= Forward Commitment Procurement =

Forward Commitment Procurement (FCP) is a procurement model designed to be used to deliver cost-effective environmental products and services to the public sector and help to create the market conditions in which the environmental goods and services sector can thrive.

==Model==
The model was conceived and developed by the UK Government's Environmental Innovation Advisory Group (EIAG) 2003–2008) to address a key market failure identified by EIAG, namely the lack of market pull for environmental innovations.

The first report of EIAG identified the Government as a key player in the environmental market, with a special responsibility as custodian of the common good to provide intelligent and effective supply chain management that could help to unlock investment in new environmental products and services.

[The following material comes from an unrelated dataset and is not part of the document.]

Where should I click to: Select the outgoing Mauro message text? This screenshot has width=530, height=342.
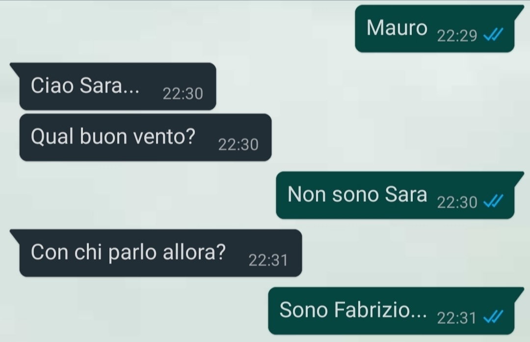[397, 28]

As such, the public sector provides a lead market for environmental products and services, and this, coupled with the fact that the Government is a major purchaser of environmental goods and services, led EIAG to focus its activities on "how Government and its agencies can improve on the way they manage the supply chain in this sector" Jack Frost, Chairman of EIAG (2003–2008).

In essence then, our analysis turns the problem of innovation on its head. It is the lack of credible articulated demand that is at the root of the relative failure of innovation in the UK environmental goods and services sector not any lack of research, invention or innovative aspirations. EIAG believes the solution lies in Government taking action to mobilise the supply chain to deliver environmental innovations. And this means moving from a focus on R&D and technology push to a focus on intelligent supply chain management.

== Definition ==
The Forward Commitment Procurement model involves providing the market with advance information of future needs in outcome terms, early engagement with potential suppliers and - most importantly - the incentive of a Forward Commitment: an agreement to purchase a product or service that currently does not exist, at a specified future date, providing it can be delivered to agreed performance levels and costs.

The Forward Commitment Procurement (FCP) Model. The FCP concept is simple and addresses a common "catch 22". Sustainability objectives often require new products that are either not available in the market or are available at excessive cost. These products do not receive the investment required to enter and be competitive in the market because the need for them is not expressed to suppliers in a credible way.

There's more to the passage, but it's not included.